*** Input data Section Begins ***

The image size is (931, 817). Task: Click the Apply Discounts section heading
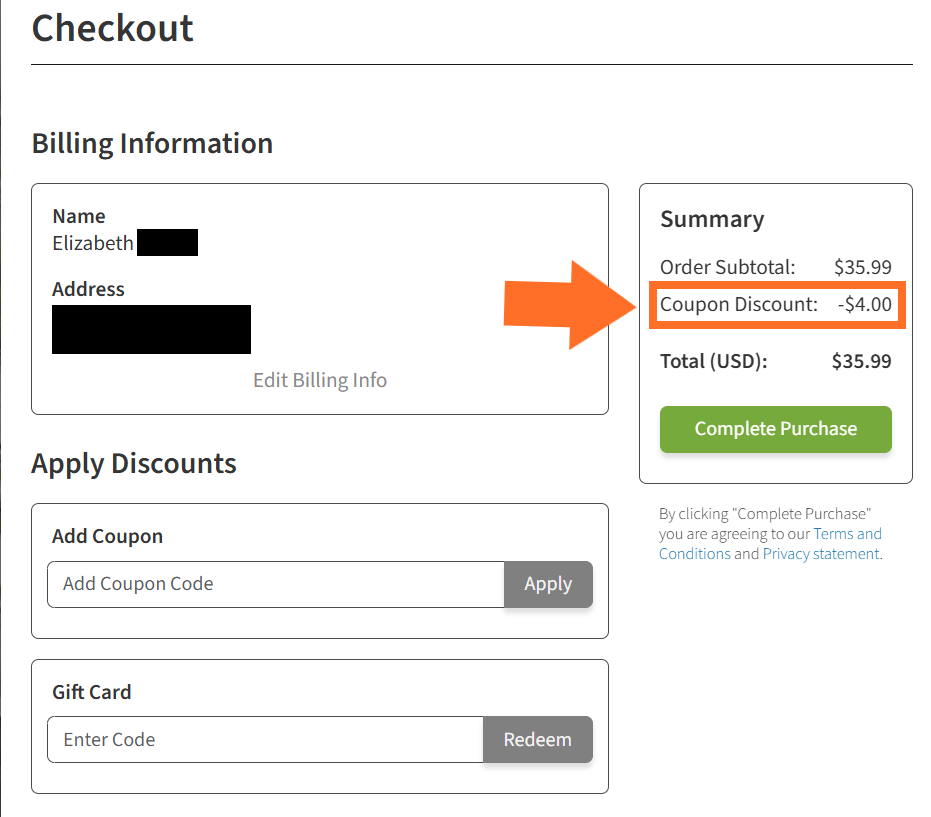click(x=134, y=464)
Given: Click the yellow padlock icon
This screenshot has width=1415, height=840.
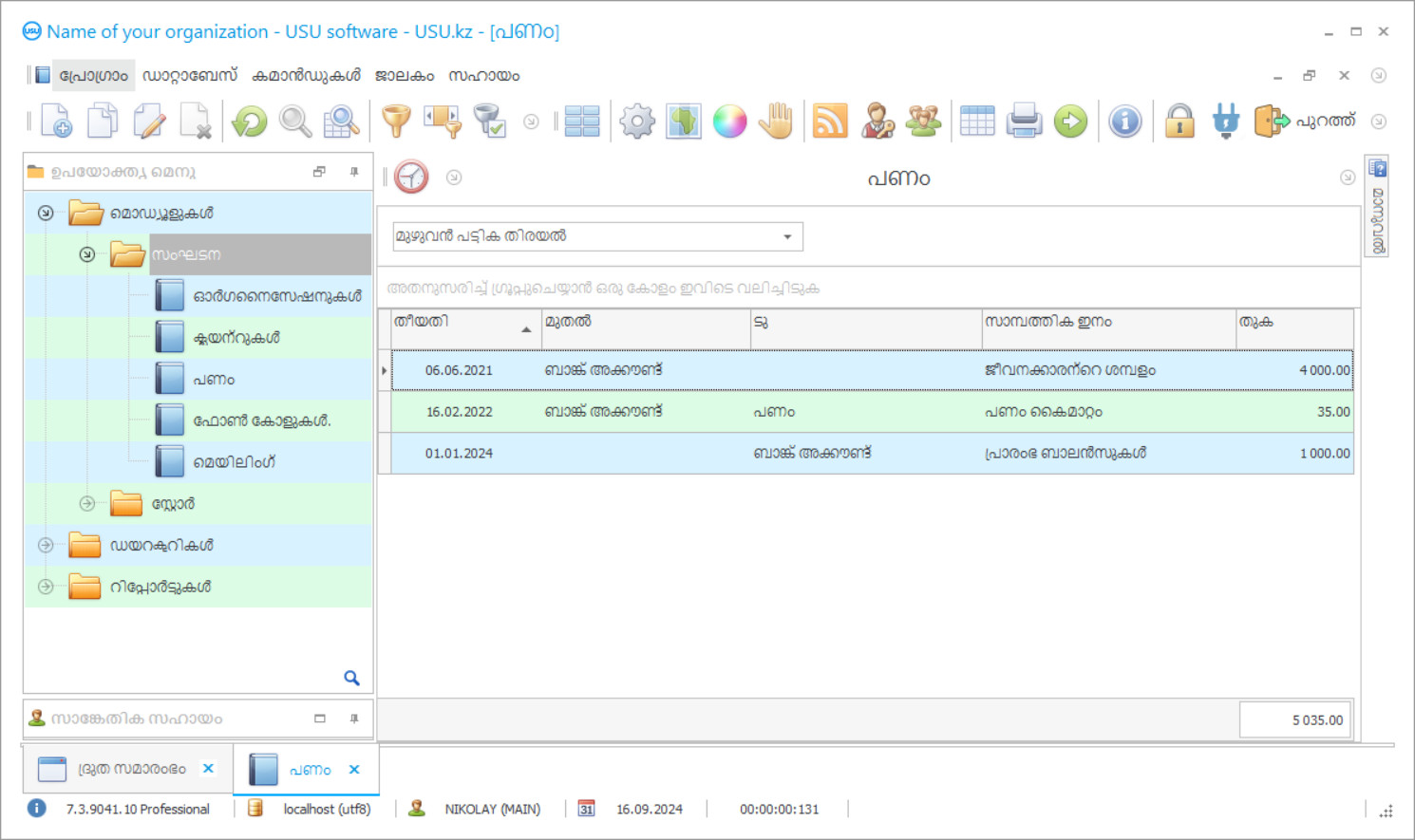Looking at the screenshot, I should (1179, 121).
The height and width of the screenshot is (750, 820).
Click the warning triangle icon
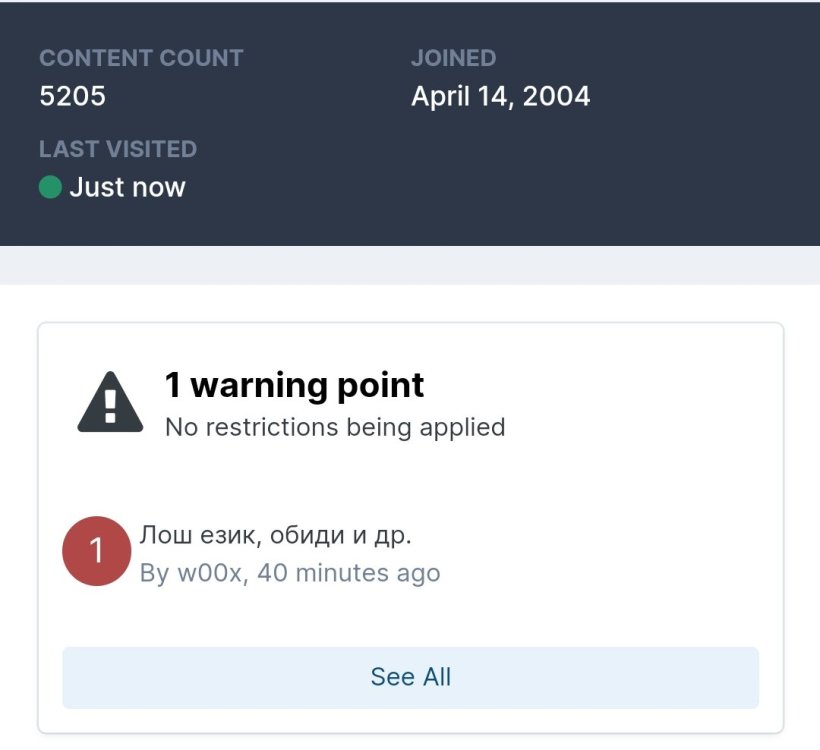click(x=110, y=402)
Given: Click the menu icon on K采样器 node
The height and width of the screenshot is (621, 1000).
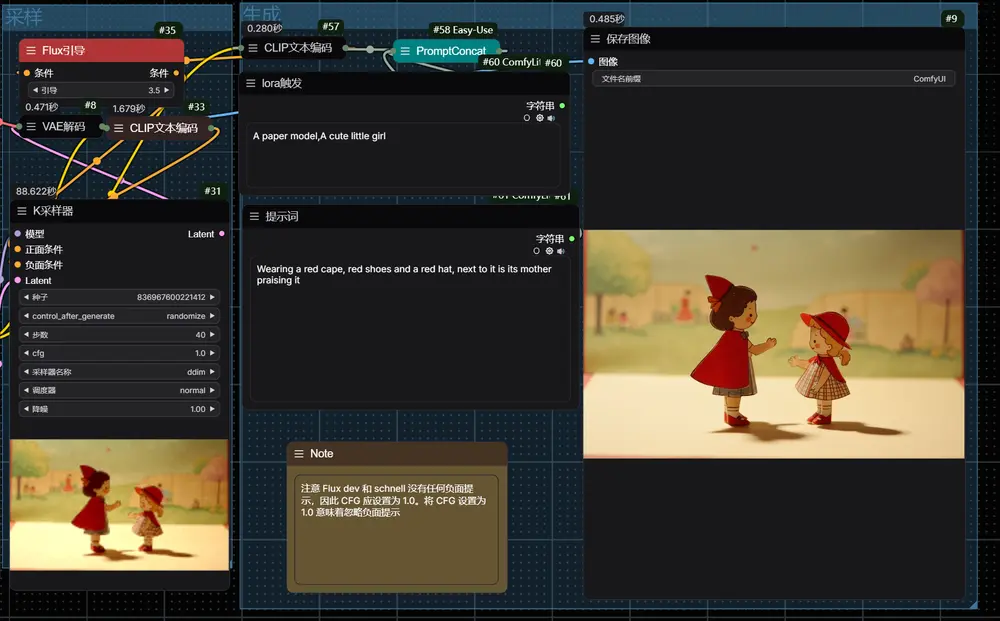Looking at the screenshot, I should [22, 211].
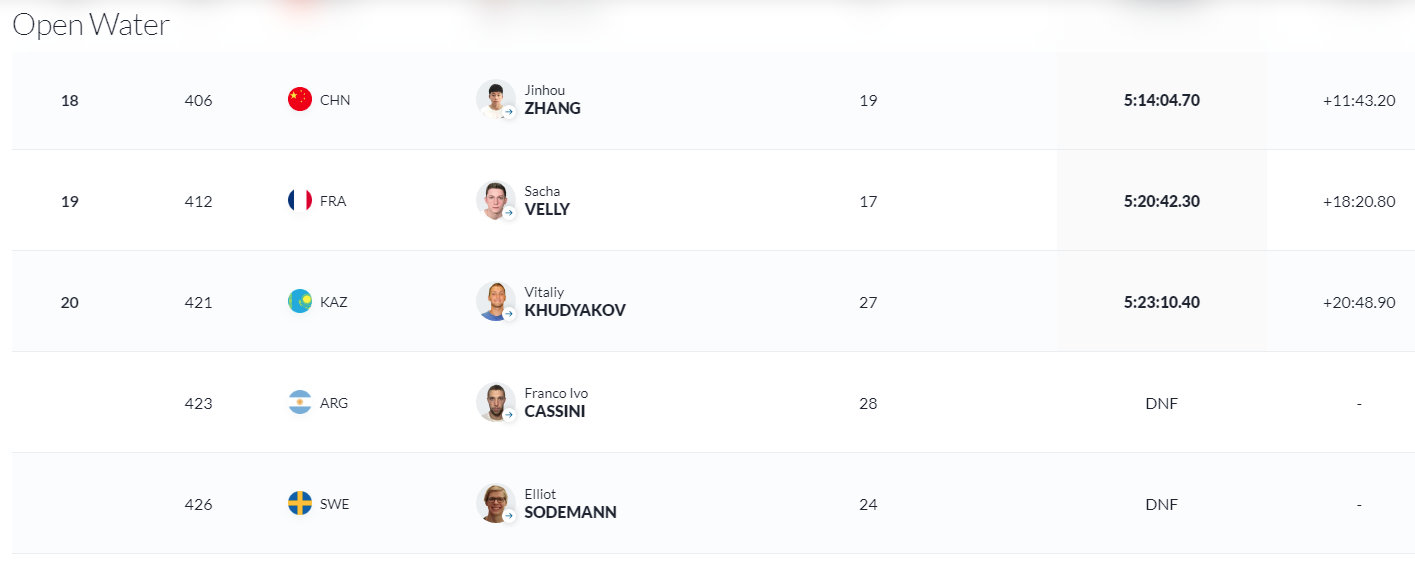Click the China flag icon

point(300,100)
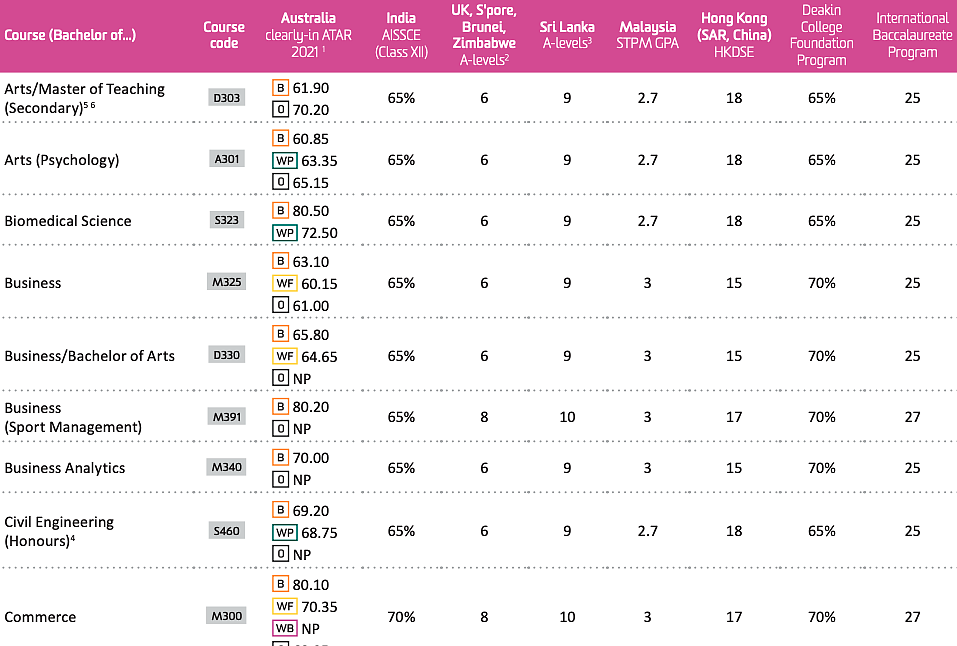Click the Arts (Psychology) course name
The image size is (957, 646).
point(62,160)
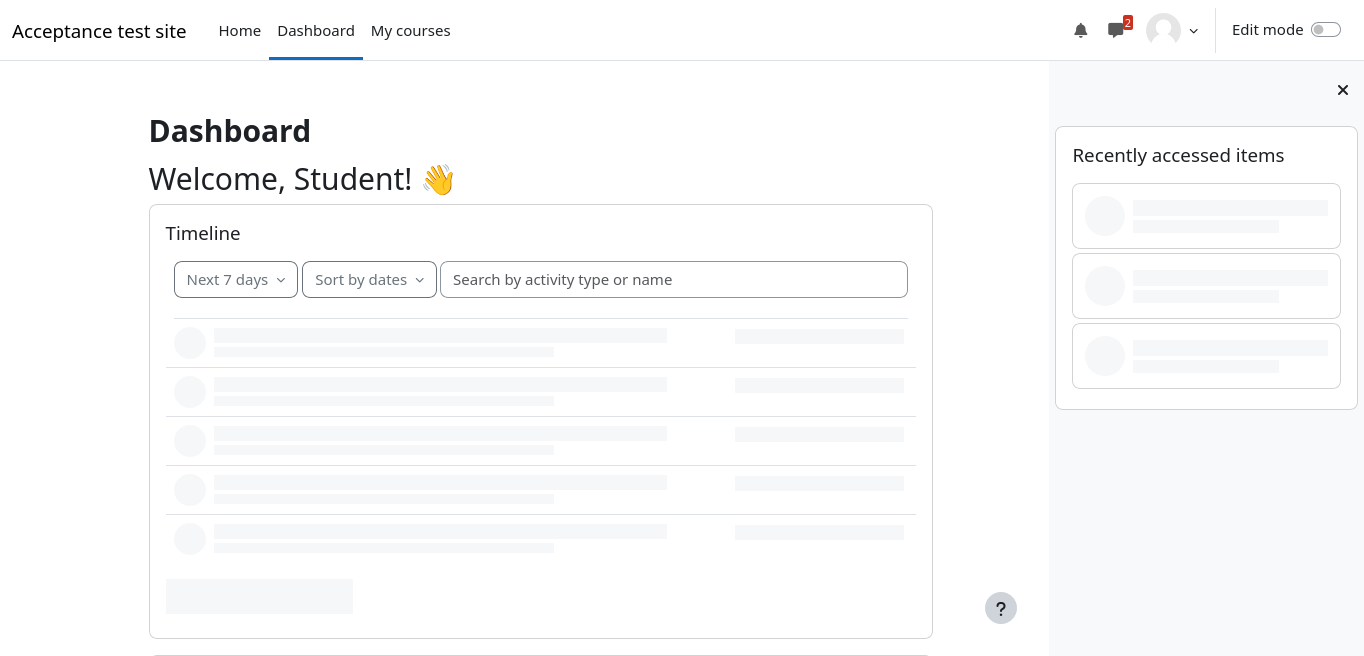The width and height of the screenshot is (1364, 656).
Task: Go to the Home navigation tab
Action: pyautogui.click(x=240, y=31)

*** Input data Section Ends ***

Work order: Without including any picture, repeat the data exactly.

Answer box:
The image size is (931, 817). Task: Click the Apply Discounts section heading
click(x=134, y=464)
Given: Click the yellow padlock icon
This screenshot has width=1415, height=840.
Looking at the screenshot, I should (1179, 121).
The height and width of the screenshot is (750, 820).
Click the warning triangle icon
click(x=110, y=402)
Given: Click the menu icon on K采样器 node
The height and width of the screenshot is (621, 1000).
Looking at the screenshot, I should [22, 211].
Click the China flag icon

point(300,100)
Click the Arts (Psychology) course name
The image size is (957, 646).
point(62,160)
The width and height of the screenshot is (1364, 656).
Task: Go to the Home navigation tab
Action: pyautogui.click(x=240, y=31)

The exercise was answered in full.